=== Begin Enclosure ===

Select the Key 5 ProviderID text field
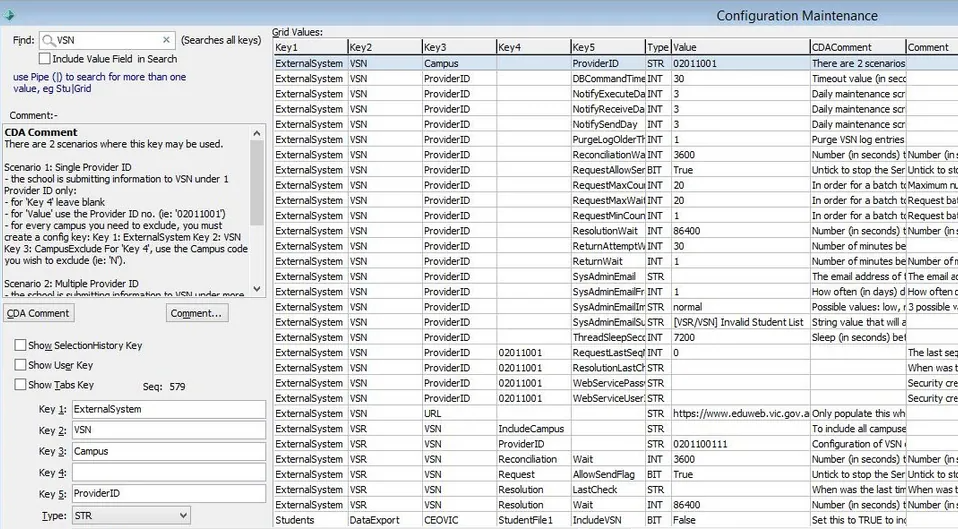The image size is (958, 529). click(169, 494)
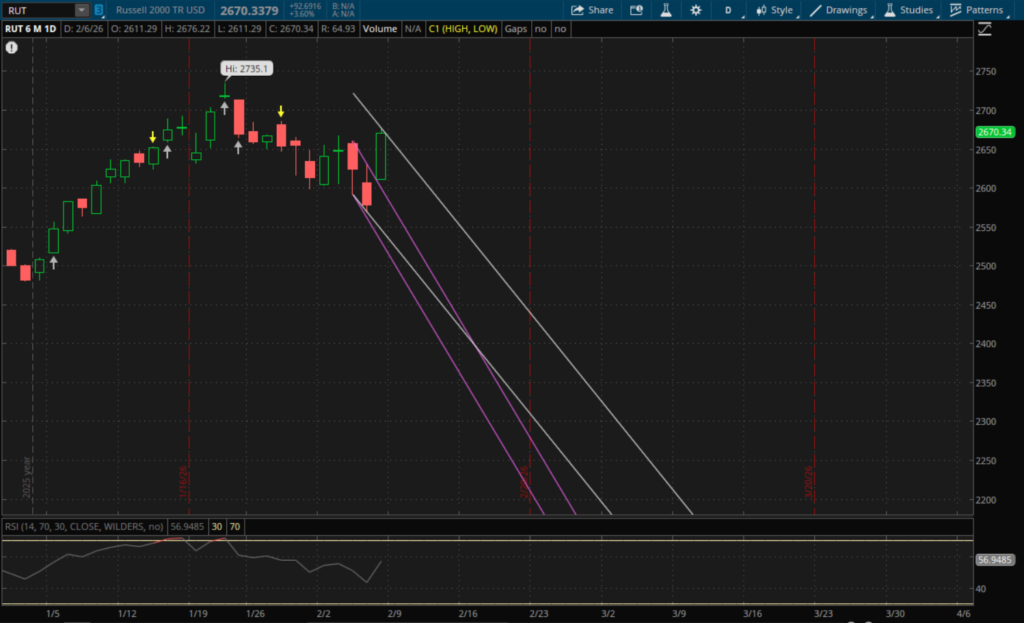
Task: Toggle the Gaps study label
Action: pos(515,29)
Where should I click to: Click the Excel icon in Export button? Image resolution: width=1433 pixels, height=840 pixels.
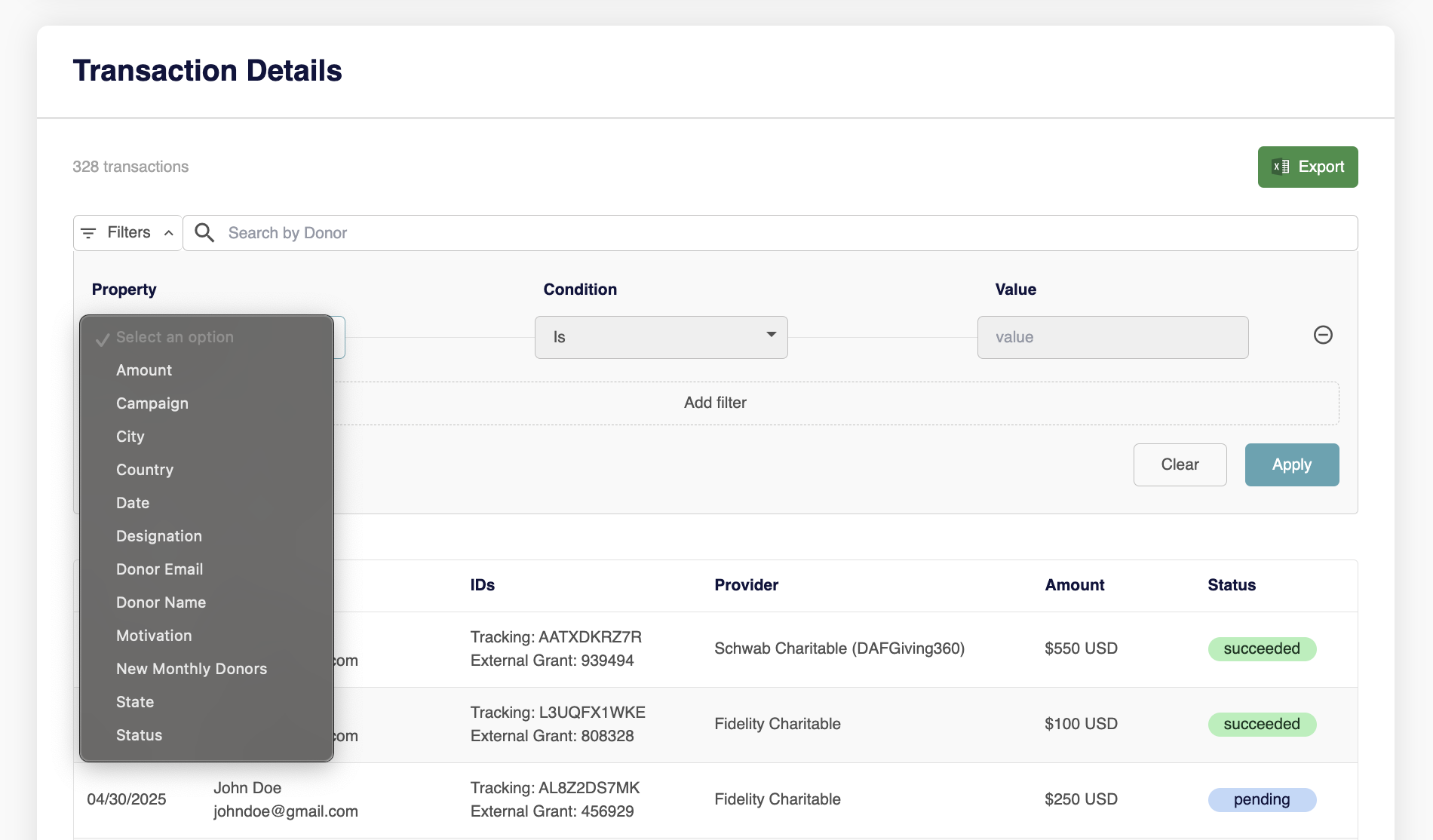(x=1281, y=167)
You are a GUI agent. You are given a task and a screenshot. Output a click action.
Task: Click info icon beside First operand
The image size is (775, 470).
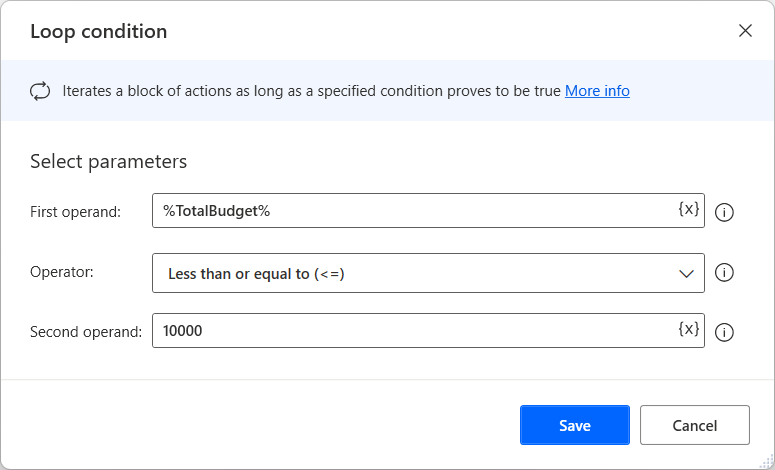tap(726, 212)
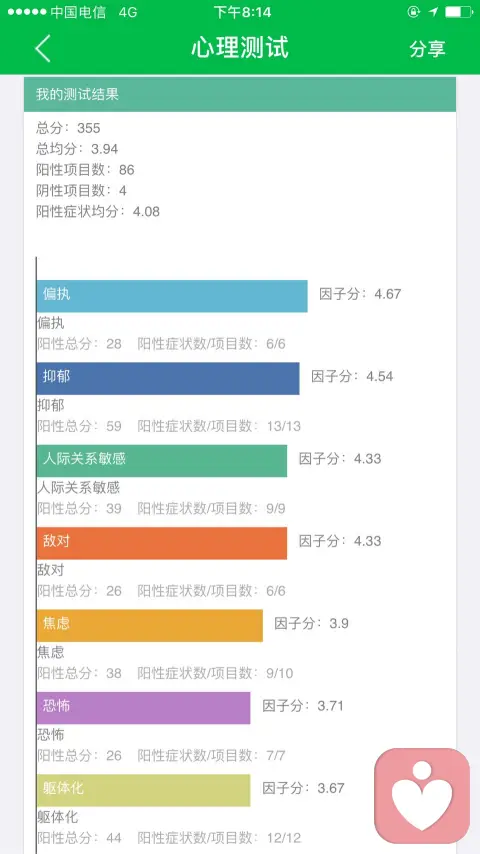Screen dimensions: 480x854
Task: Tap the signal strength dots
Action: click(x=27, y=12)
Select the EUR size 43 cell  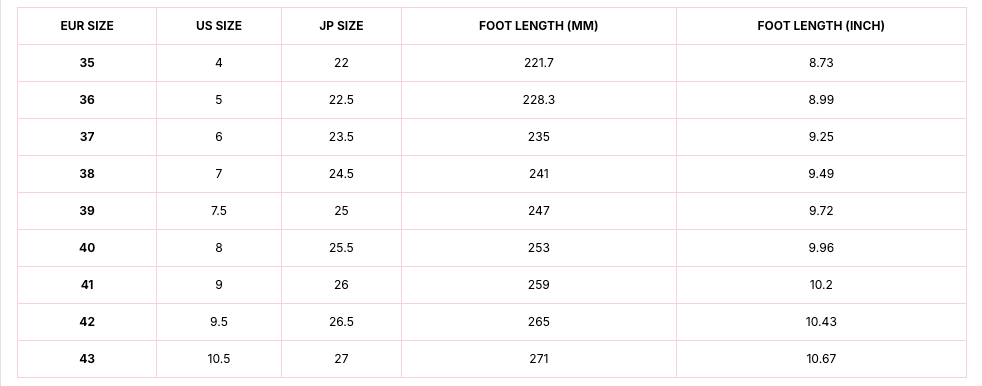pyautogui.click(x=87, y=358)
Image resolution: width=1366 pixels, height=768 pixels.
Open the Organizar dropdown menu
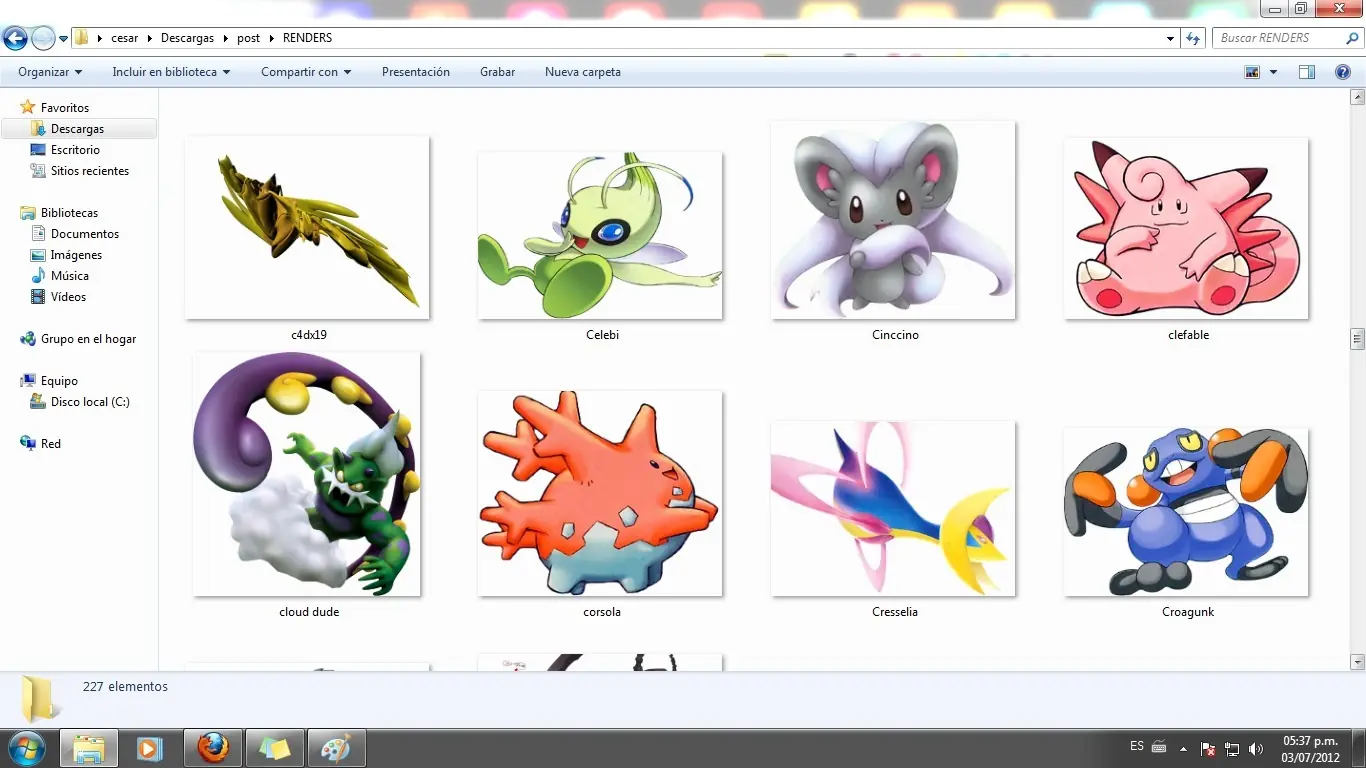pos(50,72)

=== End Enclosure ===

Repeat word for word the lines beginning at the one with "Image resolution: width=1366" and ending at the final line of the records above, both included, and no others. Leave the pictures out.

**Final answer**
Image resolution: width=1366 pixels, height=768 pixels.
Open the Organizar dropdown menu
pos(50,72)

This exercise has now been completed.